A group of takeover men grew up who began to break up the old paternalist world that had dominated British industry.  The social centre for the takeover men was the Clermont Club, a gambling club in Berkeley Square in Mayfair.  It was run by a right-wing aristocrat called John Aspinall; he was ferocious professional gambler, and those he admired and let into his club were those he described as risk takers.  ibid.    

 

Goldsmith now became a close friend of Slater’s.  Goldsmith’s specialised in targetting food companies.  ibid.    

 

To the establishment the Clermont set were a group of destructive gamblers.  They were tearing up British industry and fuelling a dangerous boom in the stock market …  ibid.    

 

But Jim Slater was to stop being a despised outsider.  Politicians were going to turn to him for help and make him an influential force in British politics.  ibid.    

 

In 1964 a Labour government had been elected.  They came to power promising to create a modern prosperous Britain.  But almost immediately they were faced with a crisis: the boom the Tories had begun five years before had gone out of control.  British industry simply couldn’t cope with the demand created by the boom.  A new government faced growing inflation and a balance of payments crisis.  They had to cancel many of their election promises and cut spending.  ibid.

==========

▶ **Parts of the exercise**:
- a) According to the takeover men passage, where was the Clermont Club?
- b) Shorten the paragraph of the takeover men passage that begins "In 1964 a Labour government", keeping its main facts.
The items have nothing to do with the takeover men passage.

▶ **Given information**:
==========

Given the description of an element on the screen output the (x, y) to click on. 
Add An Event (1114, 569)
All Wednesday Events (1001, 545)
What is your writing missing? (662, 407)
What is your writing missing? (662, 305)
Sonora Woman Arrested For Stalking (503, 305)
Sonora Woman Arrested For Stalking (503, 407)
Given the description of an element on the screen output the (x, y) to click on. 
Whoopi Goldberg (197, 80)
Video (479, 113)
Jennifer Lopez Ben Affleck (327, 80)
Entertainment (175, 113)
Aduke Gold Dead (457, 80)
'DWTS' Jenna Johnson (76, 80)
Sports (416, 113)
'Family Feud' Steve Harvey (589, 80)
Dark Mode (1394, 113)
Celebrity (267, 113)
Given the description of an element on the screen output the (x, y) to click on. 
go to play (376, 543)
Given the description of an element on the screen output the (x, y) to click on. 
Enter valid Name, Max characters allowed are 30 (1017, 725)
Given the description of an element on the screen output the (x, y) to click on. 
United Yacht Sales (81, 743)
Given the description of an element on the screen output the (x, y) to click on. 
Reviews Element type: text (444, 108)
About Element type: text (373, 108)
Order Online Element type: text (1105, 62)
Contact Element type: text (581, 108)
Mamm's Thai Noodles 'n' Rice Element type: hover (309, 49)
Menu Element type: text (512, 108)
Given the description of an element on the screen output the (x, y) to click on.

==========

▶ **Expected answers**:
- a) In Berkeley Square in Mayfair.

- b) Labour won power in 1964 promising a modern, prosperous Britain, but the Tory boom begun five years earlier had run out of control. Industry couldn't meet the demand, and the new government faced rising inflation and a balance of payments crisis, forcing it to drop many election promises and cut spending.